The Lord sets the stage for transforming motives as he lays bare before your eyes past (or even present) intentions of your heart
The first half and last line of Psalm 36 translate what it means to see life through a distorted lens that results in living each day in a way that displays no fear of God.
It’s living as if God doesn’t notice or care if you: live only for self, do premeditated evil toward others, have forsaken good plans and wisdom, foolishly dig in your heels cementing them in ways that are not good, are unwilling to turn from evil, or have a cocky surety that no one will know or despise you or your sin.
Self-reliant, scheming evil, and thinking others are blind to him, he hides in darkness and lies. You are your own worst enemy when you are not dependent on God.
The Lord is transforming motives as he gives insight into the wonder of all he is to you
In contrast, the upright is focused not on self but on glorifying God because he meditates on God’s love, faithfulness, justice, judgments, preservation, graciousness, provisions, life, light, and protection. He knows God's love that reaches up to heaven, his faithfulness that reaches the skies, his justice that is like great mountains, his judgments that are like the depths of wisdom.

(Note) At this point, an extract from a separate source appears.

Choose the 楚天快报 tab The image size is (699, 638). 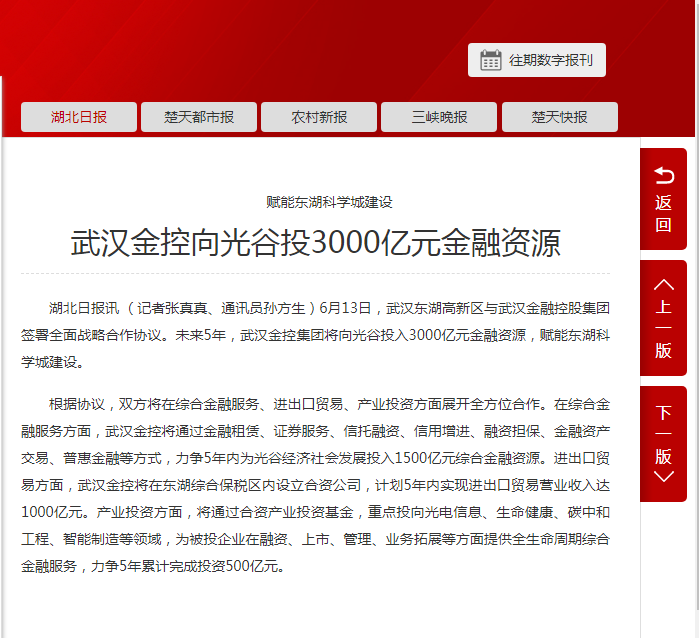click(559, 117)
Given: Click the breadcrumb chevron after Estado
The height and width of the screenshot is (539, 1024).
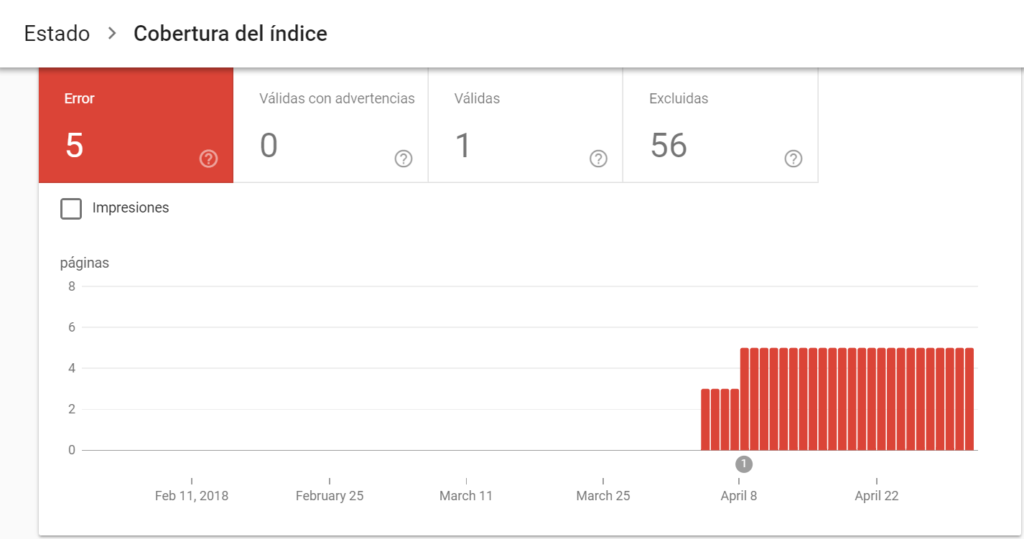Looking at the screenshot, I should tap(112, 34).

He focuses on how the Lord preserves man and beast, on the preciousness of his grace, and how all mankind can place their trust beneath the shadow of his wings and be satisfied with the bounty of his house where there is delightful food and drink provided because the flowing spring of life is surely found with God. We have light in view from the shining light of his to all who acknowledge him.

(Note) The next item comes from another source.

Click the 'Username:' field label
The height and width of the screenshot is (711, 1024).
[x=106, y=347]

He forever shows his love on those who are upright in heart. He bestowed his righteousness and will not allow proud feet to let the upright be crushed or led by an evil hand.
Cry out for help to resist the “foot of arrogance” or the “hand of the wicked” from planting themselves within you, threatening to derail you from upright ways to bring you down to the point where you cannot rise. Without your consent, these enemies by proxy won’t stop short of your utter demise. (Psalm 36:11-12)
Therefore, it is good for the upright to pray that for their own fallen nature and for those who persist in boldly rejecting God and his ways that “where he falls he will be thrust down not able to stand.” The Holy Spirit hears your cries and lives within you who trust in Jesus in order to guide and comfort you on the path to life.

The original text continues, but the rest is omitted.